Datadog Monitoring Systems Engineer
Job Description
Job Title: Lead Monitoring Systems Engineer
Location: Washington, DC (100% Remote)
Reports To: Manager, Systems Monitoring Team
Job Category/Level: Systems/Monitoring/Lead
Background: We are seeking a Lead Systems Engineer to support Systems Monitoring initiatives for several upcoming projects in 2024 and beyond. This role will focus on the administration of systems and applications monitoring tools, with a strong emphasis on DataDog.
Key Responsibilities:
- Administer and maintain the DataDog monitoring tool on a Linux platform, including application performance monitoring (APM), log management, and network monitoring.
- Instrument Java-based applications running on Tomcat using DataDog.
- Configure centralized logging for various sources, ensuring seamless integration with DataDog.
- Create dashboards and data visualizations in DataDog to monitor key performance metrics.
- Develop and implement end-user monitoring and synthetic monitoring solutions using CloudBeat and Selenium scripts.

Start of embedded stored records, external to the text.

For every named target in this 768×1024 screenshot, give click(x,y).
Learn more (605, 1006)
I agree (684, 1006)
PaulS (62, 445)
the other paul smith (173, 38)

- Analyze tool data, prepare weekly status reports, and communicate potential issues to management.
- Collaborate with Systems and Application Architecture teams to ensure monitoring requirements are met during the development process.

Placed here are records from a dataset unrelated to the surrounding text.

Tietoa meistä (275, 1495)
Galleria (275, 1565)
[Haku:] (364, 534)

- Provide training and documentation for monitoring tools and procedures.
Qualifications:
- Education: Bachelor of Science in Computer Science or related field, or equivalent experience.
- Experience: 5-8 years in IT with a focus on monitoring tools, including a minimum of 3 years of hands-on experience with DataDog.
- Strong experience with Linux platforms (preferably Red Hat) and Java application instrumentation.
- Familiarity with the ELK Stack (Elasticsearch, Logstash, Kibana) is a plus.
- Proficient in scripting languages (Python, Shell, Ansible) for automation tasks.
- Understanding of SSL setup, encryption methods, and network components (e.g., routers, switches, load balancers).
- Experience with systems monitoring strategies in large-scale environments and service level management.
Competencies:
- Excellent organizational, interpersonal, and analytical skills.
- Self-motivated with the ability to adapt to changing priorities and tight deadlines.
- Strong problem-solving initiative and technical proficiency.
- Effective communication skills, both verbal and written.
- Familiarity with Agile methodologies and software development life cycles (SDLC).
Preferred Qualifications:
- ITIL Foundations v3 certification (to be obtained within 180 days).
- SAFe certification.
- Experience integrating cloud monitoring solutions (e.g., AWS CloudWatch) with DataDog.